Dabei wusste Alda, dass sie mit der guten alten Kernseife bei der Fleckenentfernung gerade so schöne Ergebnisse erzielte – und das viel billiger!
    Eine Werbung aber machte sie besonders aufmerksam. Abgebildet war eine Trommel sowie eine Schreibmaschine, und in einer nachempfundenen Schnurschrift stand da:
Das Trommelfell Ihrer Stenotypistin
– Alda hielt die Zeitung nahe vor die Augen, um den Text, der nun in kleiner Druckschrift weiterlief, ganz aufnehmen zu können –
ist empfindlich.

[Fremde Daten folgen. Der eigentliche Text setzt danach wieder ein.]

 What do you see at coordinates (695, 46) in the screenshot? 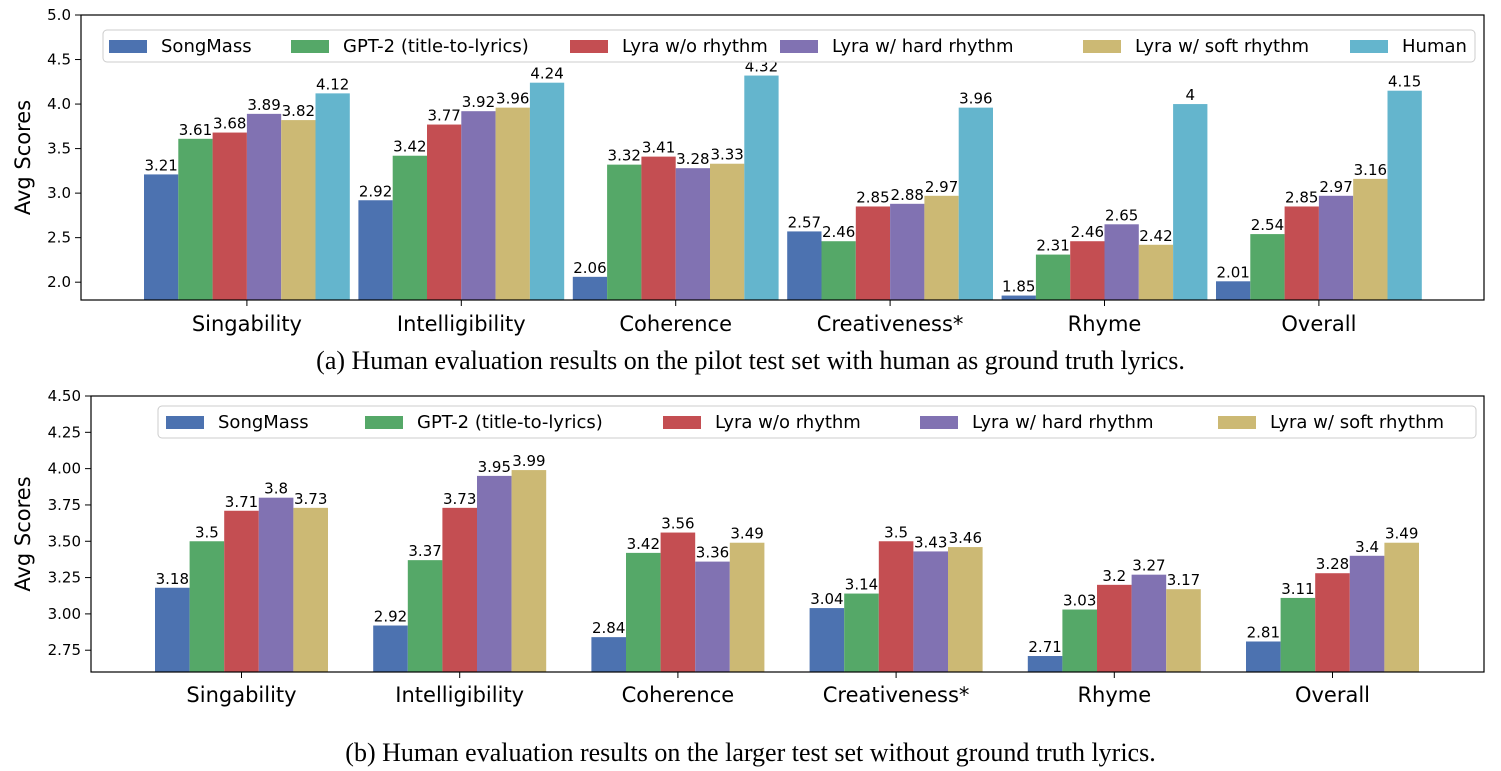
I see `chart-a-legend-label-lyra-w-o-rhythm: Lyra w/o rhythm` at bounding box center [695, 46].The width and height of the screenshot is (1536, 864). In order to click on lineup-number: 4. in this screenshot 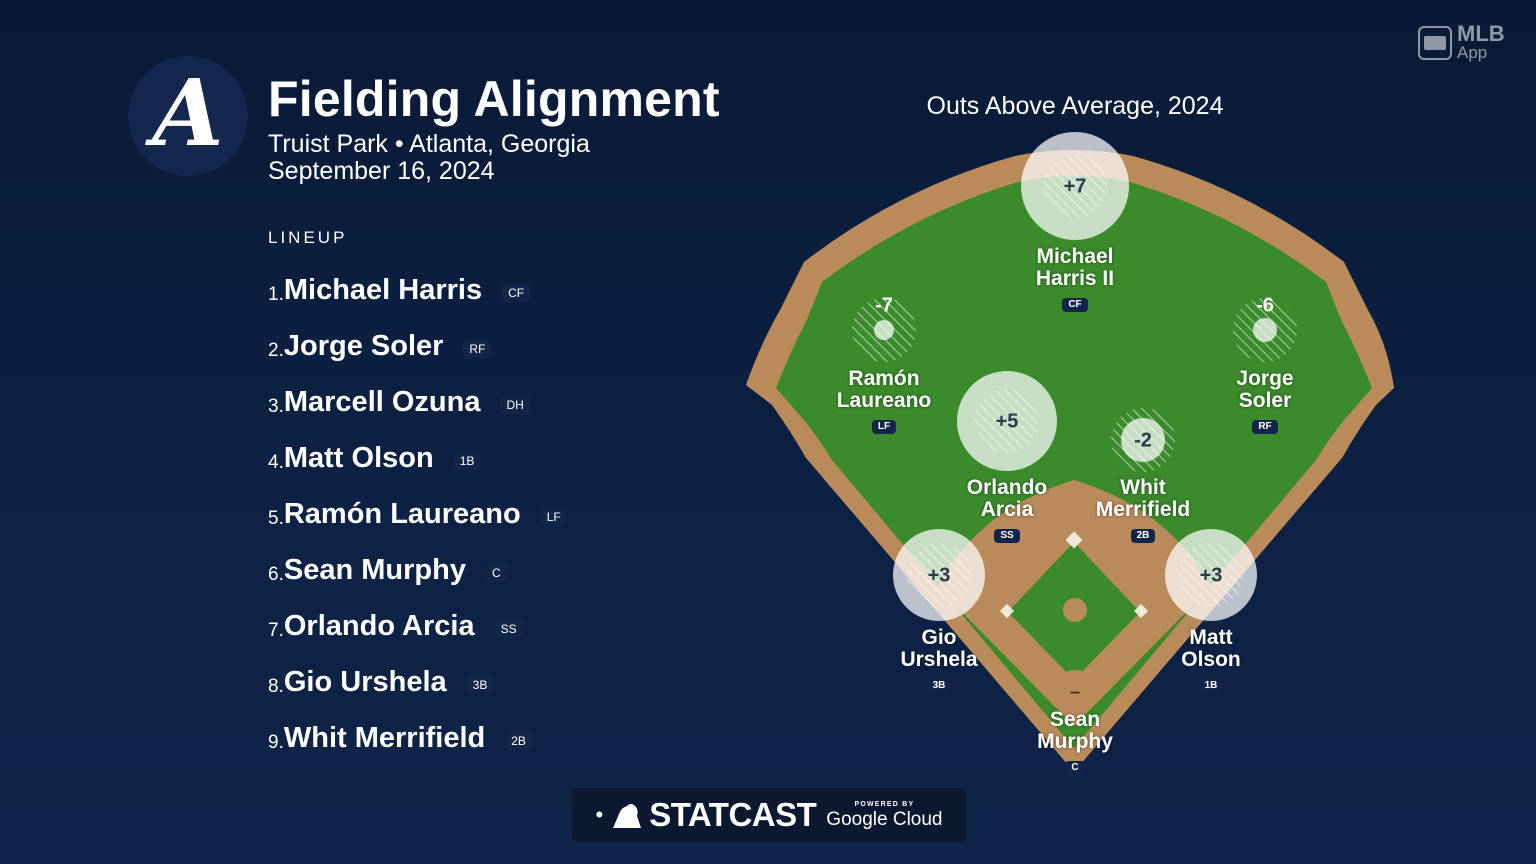, I will do `click(276, 462)`.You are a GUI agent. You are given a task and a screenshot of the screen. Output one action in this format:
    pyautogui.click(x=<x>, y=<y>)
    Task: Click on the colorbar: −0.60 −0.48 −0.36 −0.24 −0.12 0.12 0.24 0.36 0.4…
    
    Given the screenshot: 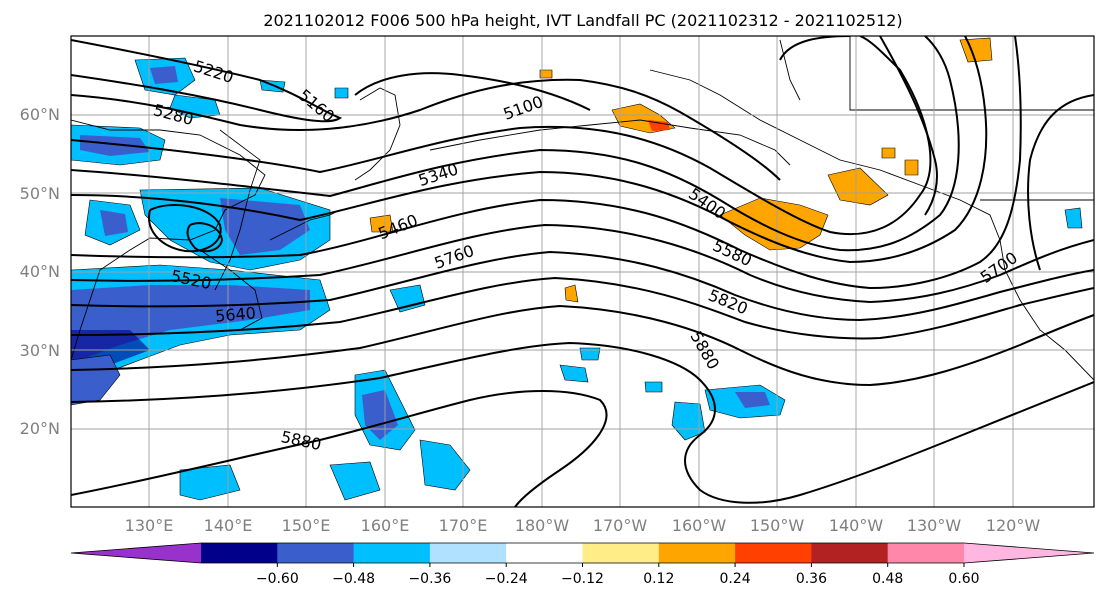 What is the action you would take?
    pyautogui.click(x=582, y=564)
     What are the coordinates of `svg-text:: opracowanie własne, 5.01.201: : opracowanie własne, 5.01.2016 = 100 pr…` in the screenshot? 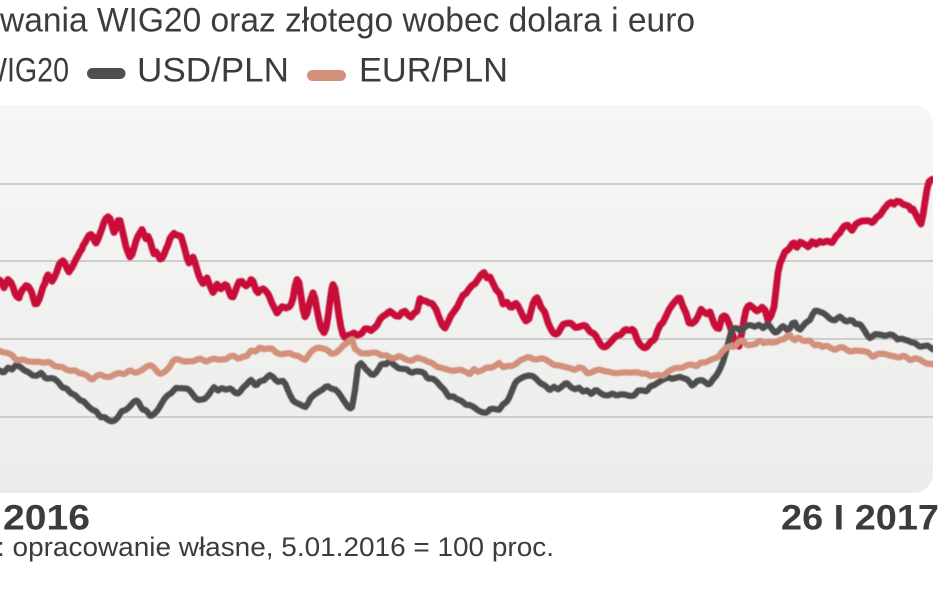 It's located at (277, 547).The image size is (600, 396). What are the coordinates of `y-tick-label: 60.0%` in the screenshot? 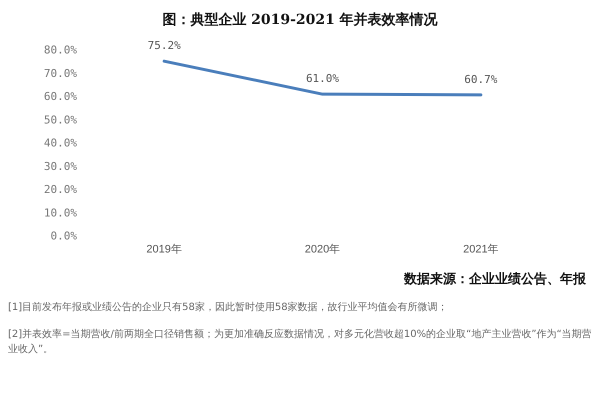 It's located at (61, 96).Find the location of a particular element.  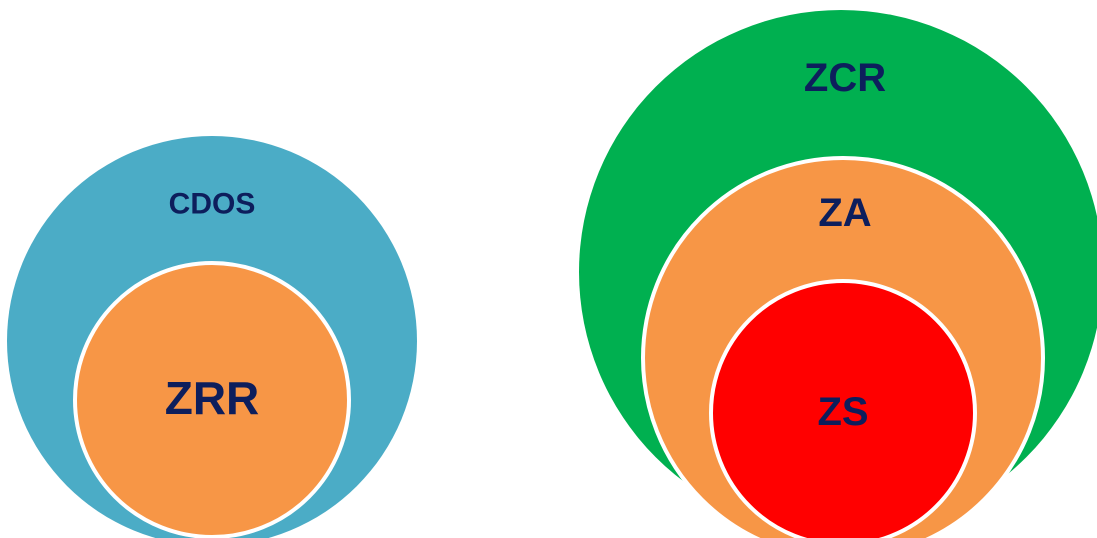

zs-circle is located at coordinates (843, 408).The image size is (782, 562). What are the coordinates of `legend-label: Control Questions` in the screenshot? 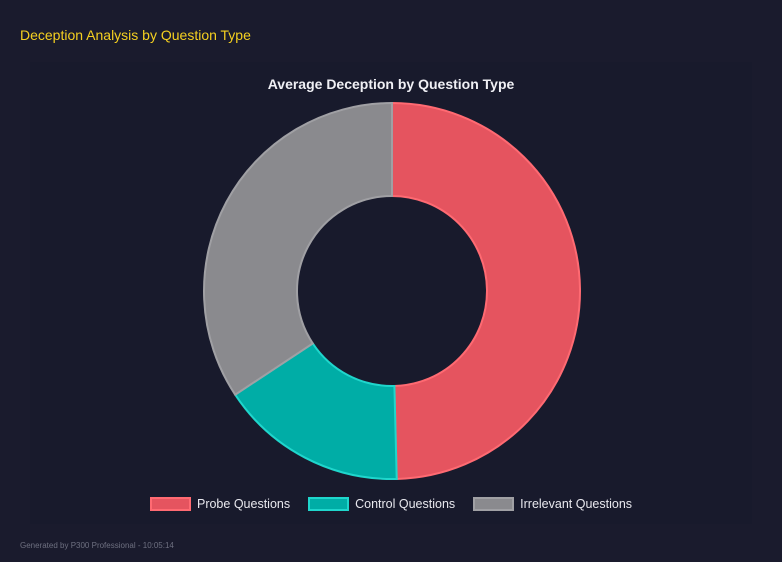 It's located at (406, 504).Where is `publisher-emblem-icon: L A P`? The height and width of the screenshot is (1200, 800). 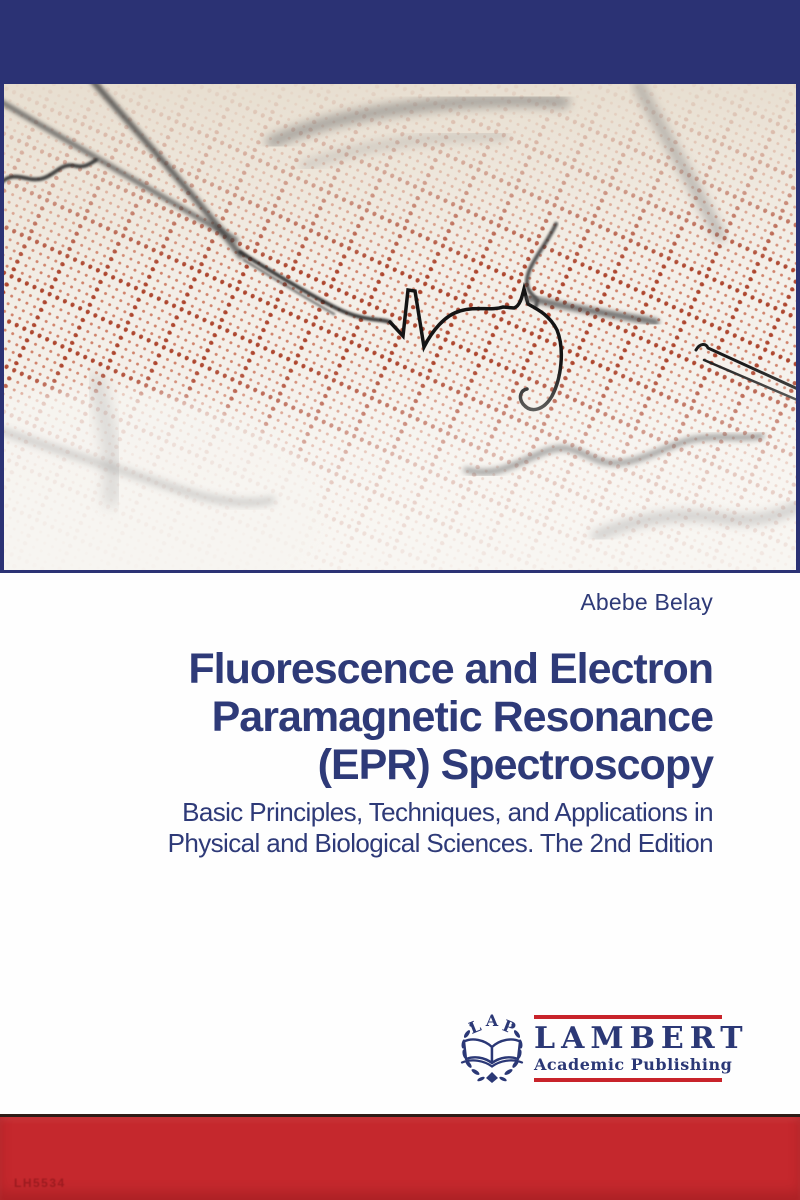
publisher-emblem-icon: L A P is located at coordinates (492, 1047).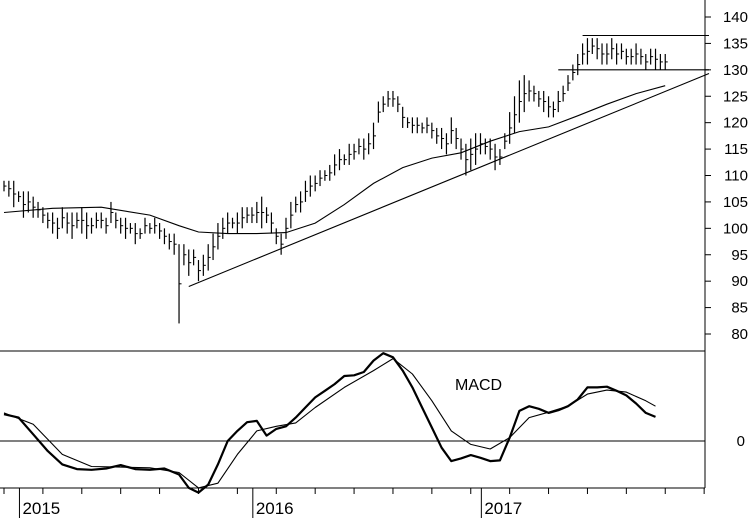  I want to click on y-tick-label: 120, so click(736, 124).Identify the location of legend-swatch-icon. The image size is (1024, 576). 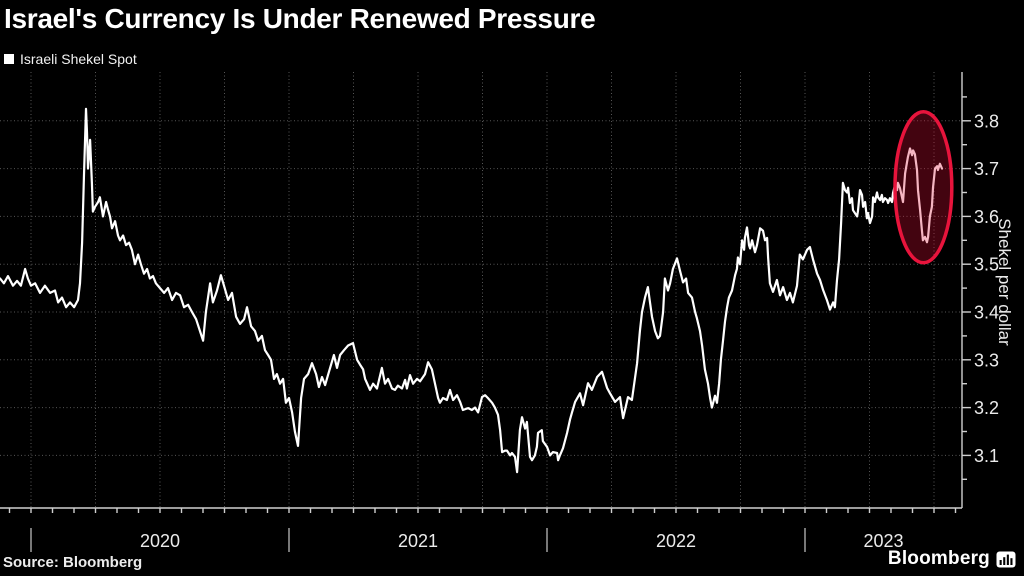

Lassen Sie es nicht durch das Klappern der Schreibmaschine zerhämmern. Tausende amerikanischer Banken und Großfirmen haben ihre alten Schreibmaschinen gegen
Remington-Noiseless umgetauscht. Auch in der Schweiz werden immer mehr Remington-Noiseless aufgestellt. Warum? Gesundheitszustand, Arbeitsfreude und Leistungen des weiblichen Personals steigen. Wann werden Sie in Ihrem Büro nur noch die völlig lautlos schreibende REMINGTON-NOISELESS haben? Telephon Selnau 6740
– eine Schreibmaschine!
    An diesem Abend blieb Alda lange wach, und als er kam, fragte sie, ob er ihr eine Schreibmaschine besorgen könnte. Eine Remington-Noiseless, um die Kinder nicht zu stören, wenn sie abends ihre Aufsätze schrieb.
    Es verging keine Woche, da stand der gewünschte Apparat auf ihrem Tisch.